A STUDY IN TERROR (1965) (Mill Creek Blu-ray Review)

A STUDY IN TERROR (1965) 

Label: Mill Creek Entertainment
Region Code: A
Rating: Unrated
Duration: 95 Minutes
Audio: English LPCM 2.0 (No Subtitles) 
Video: 1080P HD Widescreen (1.85:1)
Director: James Hill
Cast: John Neville, Donald Houston, John Fraser, Anthony Quayle, Barbara Windsor, Adrienne Corri 

A Study In Terror (1965) has the distinction of being the first film to pit Sir Arthur Conan Doyle's fictitious detective Sherlock Holmes against the infamous real-life serial killer Jack The Ripper, and it's a ripping good watch! Sherlock Holmes (John Neville, The Adventures of Baron Munchhausen) and his awe-struck sidekick Dr. Watson (Donald Houston, Maniac) become entangled in the mystery of Jack the Ripper, a bloodletting madman on the loose in London's East End, ripping apart prostitutes in a gruesome fashion on a near nightly basis.

John Neville makes for an appropriately smug and brilliant Sherlock who is aided by his loyal friend and sidekick Dr. Watson, played wonderfully by Houston, his character comically in awe of the Sherlock's almost supernatural process of deduction. They find themselves embroiled in a mystery that involves the local aristocracy and an entanglement of blackmail, disfigurement, East End whores and insanity. The film is populated by a great cast, we have the bird-faced Robert Morely (Theatre of Blood) as Holmes flustered diplomat brother, and Frank Finlay (The Deadly Bees) as the impotent Inspector Lestrade of Scotland Yard, a role he reprised in director Bob Clark's own Sherlock versus Ripper tale Murder By Decree (1979), plus a bevy of attractive British lasses playing the ladies of the night, most of whom meet their bloody end at the end of the Ripper's blade, the most memorable of the bunch being Barbara Windsor (of the Carry On films) as the mouthy wise-cracker Annie Chapman and the truly lust-inspiring Edina Ronay (Prehistoric Women) as Mary Jane Kelly, who while trying to seduce the clandestine Ripper says something to the effect of "I'm proper new I am" in an attempt to sell herself as a not too-used prostitute!

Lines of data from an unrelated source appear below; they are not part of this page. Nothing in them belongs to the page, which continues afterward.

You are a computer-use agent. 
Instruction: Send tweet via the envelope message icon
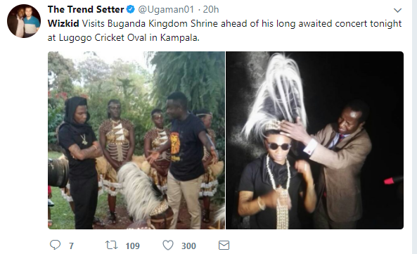click(224, 246)
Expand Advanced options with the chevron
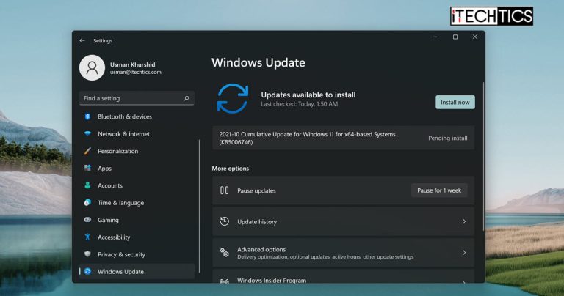The height and width of the screenshot is (296, 564). pos(463,253)
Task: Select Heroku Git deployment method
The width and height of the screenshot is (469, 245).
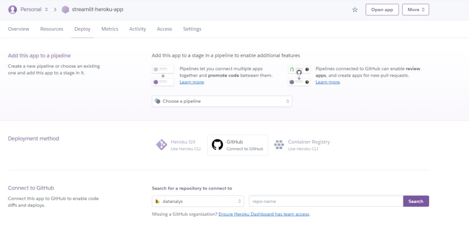Action: (179, 145)
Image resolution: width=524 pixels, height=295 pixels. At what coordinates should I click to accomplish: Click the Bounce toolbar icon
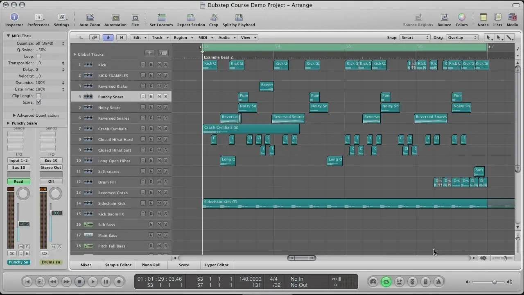[x=444, y=17]
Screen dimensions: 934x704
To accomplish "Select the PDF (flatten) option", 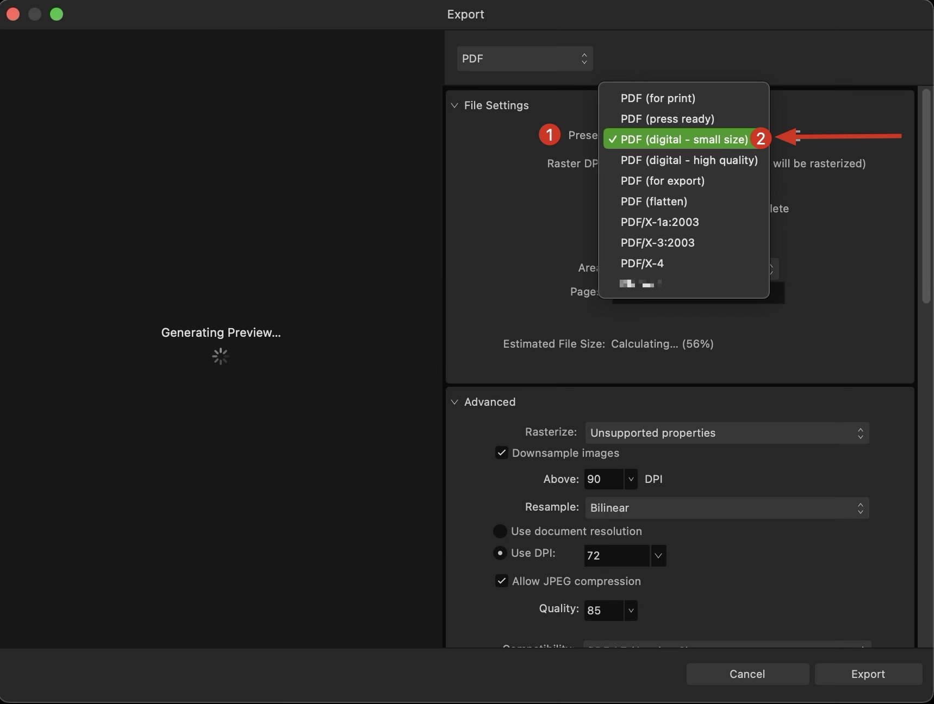I will pyautogui.click(x=653, y=202).
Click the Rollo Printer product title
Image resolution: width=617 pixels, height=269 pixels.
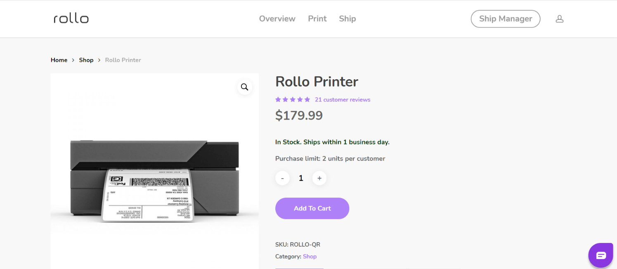pos(317,82)
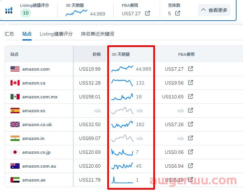Expand the 查看更多 section

pyautogui.click(x=214, y=10)
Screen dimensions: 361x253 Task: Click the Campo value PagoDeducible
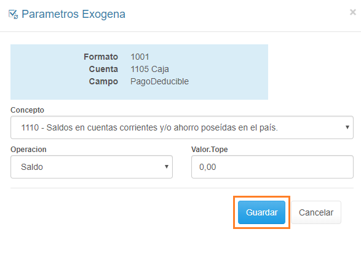(159, 81)
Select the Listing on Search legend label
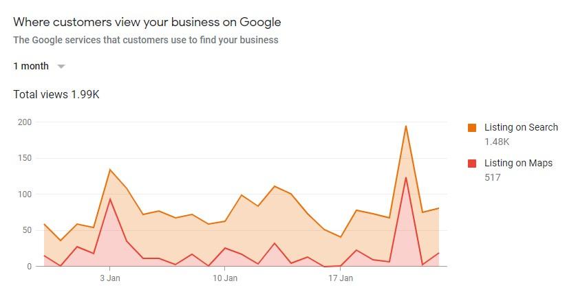This screenshot has width=567, height=290. pos(521,128)
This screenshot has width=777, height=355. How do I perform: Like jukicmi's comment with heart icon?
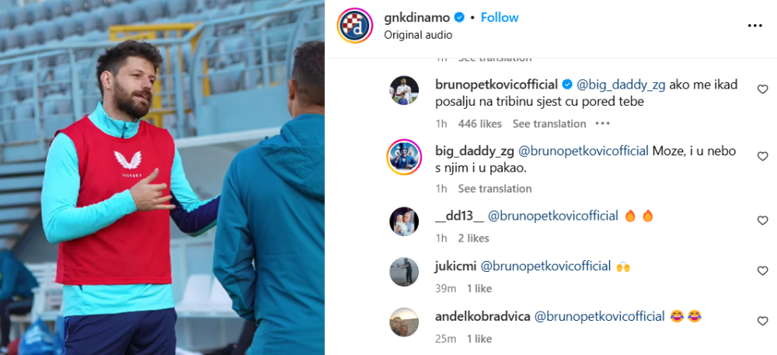pos(763,271)
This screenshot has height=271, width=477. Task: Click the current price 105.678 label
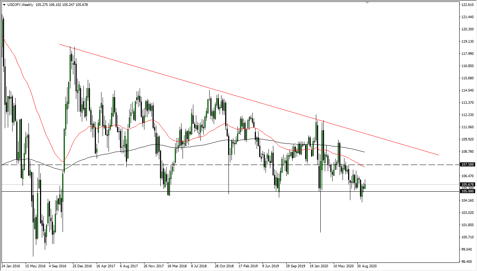coord(467,184)
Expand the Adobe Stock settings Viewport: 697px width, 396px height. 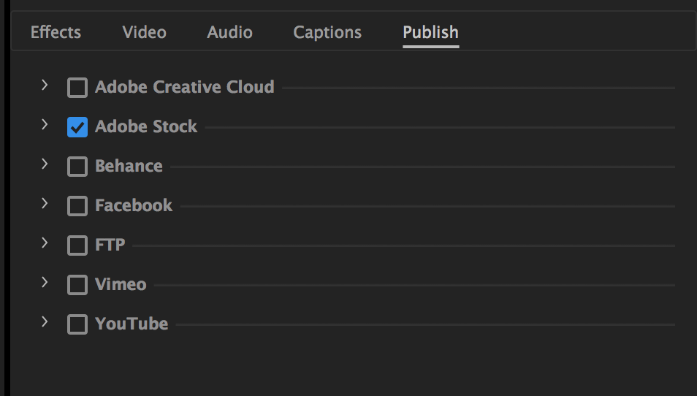pyautogui.click(x=45, y=124)
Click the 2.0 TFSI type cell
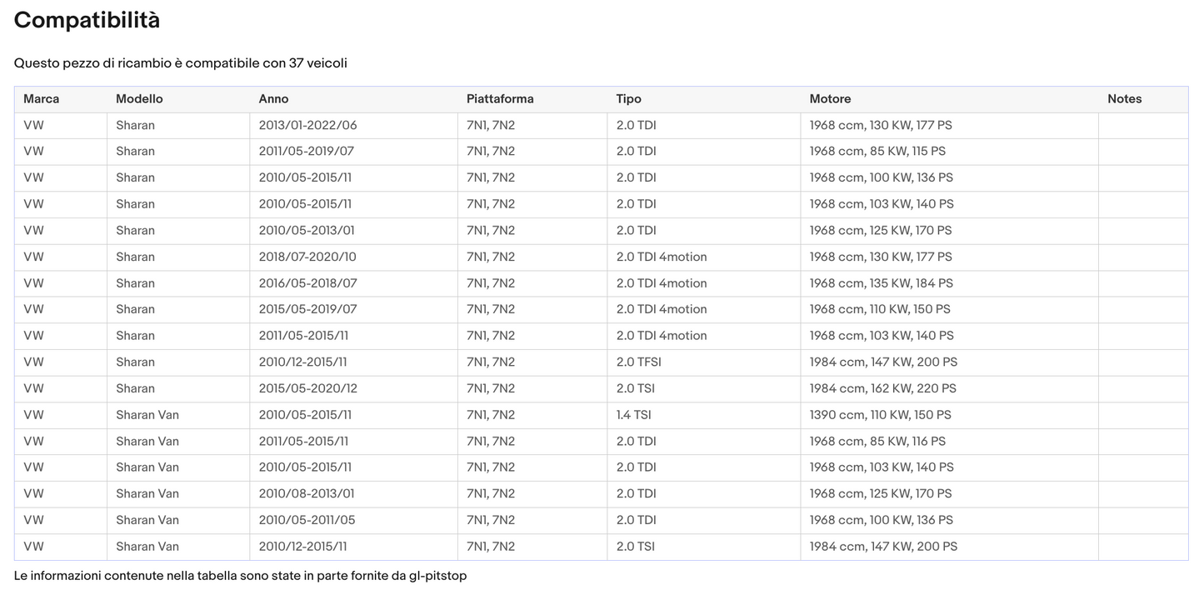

This is a Sherlock film firing on all-cylinders in my opinion, very entertaining and surprisingly violent, the kills are hugely enjoyable with the usual stalk and slash set-ups on the fog-shrouded London streets we've come to expect from a proper Ripper film, seamlessly blended with the almost supernatural detective work of Sherlock Holmes. The first kill of the film has a lady of the night killed by being stabbed through her neck from one side to the other, and another kill of a woman whose head is forced under water is near artful in it's execution, there's plenty of that vintage Kensington-gore on display, this thing is loaded with a surprising amount of bloody murder for the time it was made.     

Audio/Video: A Study In Terror (1965) arrives on Blu-ray from distributor Mill Creek Entertainment , framed in 1.85:1 widescreen the image looks quite good, there's a nice layer of un-perverted film grain present, carrying with it some nice detail in textures of both he facial and fabric kind. There's some minor print damage throughout with the occasional vertical line and white speckling, but otherwise this is a nice looking presentation, some of the red and blues really pop. 

The sole audio option comes by way of an uncompressed LPCM 2.0 track, it's not the most depthful presentation but it's clean and free of distortion, with the dialogue seemingly a bit thin at times, but the score from John Scott (Insemenoid, Symptoms) comes though nicely. There are no subtitle options. 

The single-disc Blu-ray release comes housed in a standard Blu-ray keepcase with a one-sided sleeve of artwork which looks like a black and white variation of the RCA distributed VHS artwork with a splash of red across it, the disc features the same key-art. This release, at least the initial pressing, comes with a slipcover (o-card) which is different than the sleeve of artwork, looking to be a water color re-interpretation of the vintage illustrated one-sheet - it's a very attractive looking slip, even the spine has cool lettering that looks nice on the shelf. There are no extras on this release, not even a trailer, which is a bummer, it would have been a nice addition to an otherwise bare-bones release.     

Fans of Hammer-styled thrillers and Jack the Ripper films should have a blast with A Study In Terror (1965), this slice of Victorian-era Ripper sleuthing from Sherlock wasn't the sure-schlock I've read it to be in the past, this was a nice discovery for me and a Hell of an entertaining watch, highly recommended.